You Will Find {it happened on a sunday} day 19


I climbed the church stairs.  The building was only a few years old, and most of the effort to make it inviting and comfortable had been done on the first floor.  Each progressive level got less and less polished, until you reached the "Attic" with its unpainted walls and stacks of old Christmas decorations.  The first floor was for families, for weekend services and the preschool that met there during the week.

The second floor was for the teenagers.  We met in a large room, with brightly painted walls and no stage.  But my husband and I had discovered that, though it was missing the polish and show of the downstairs services, in this upstairs room was a great teacher.  This is how we first met Jason.

We sat cross-legged on the floor with about 30 middle school students, and we sang along with the high school worship team, we listened to Jason preach straight from the Bible, then we clustered with our sixth graders and talked about life and God.  It was in this space that my beliefs solidified, that the course of my life was set in a new direction.

NRG Leaders 2009
It was strange to be appointed a "leader"; it was a new title, and one I didn't feel I deserved, since I was only a few months into my new life as a Jesus follower.  I have never figured out if Jason saw something in me that I wasn't aware of, or if he was just desperate for adults to help out.

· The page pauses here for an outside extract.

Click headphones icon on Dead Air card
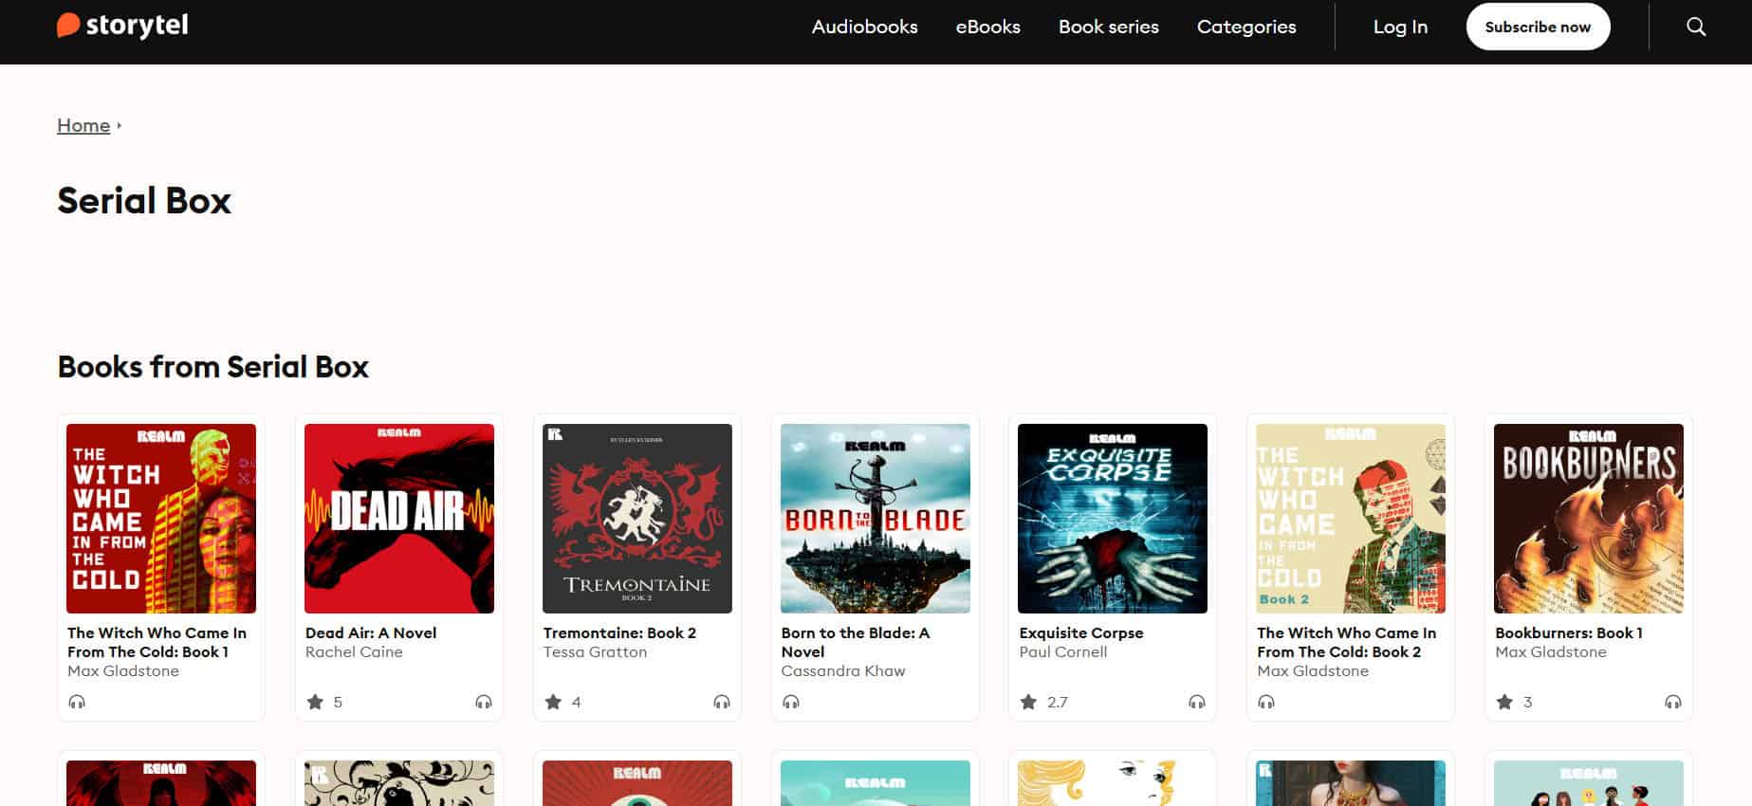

Though it was Jason who named me a leader, it was Laura who helped me become one.  Laura, still in college, capable of being serious or silly, was the one who gave me books and CDs to learn more, she was the one who met with me to talk over issues I was having or questions that needed answered, she gave me more and more responsibility.  When I think back to that time when being an adult was such a foreign concept, it was Laura who taught me how to do it.

The staff went through transitions, and I volunteered for Shawn and Benny and John and Sandy.  With each of them, I felt a little like an imposter, like maybe I should tell them that I wasn't really qualified to be in charge of teenagers.  They should know about my dark times and my doubts.  But each of them accepted me at face value, looking only at who I was, never asking who I had been.

Maybe that's how it should be.  Maybe we should take each other for the person we are (or becoming, at the very least).  But it also felt like I wasn't being fully myself, like I wasn't being genuine with these people.  Was I hiding my past?  Was I afraid of what they would think?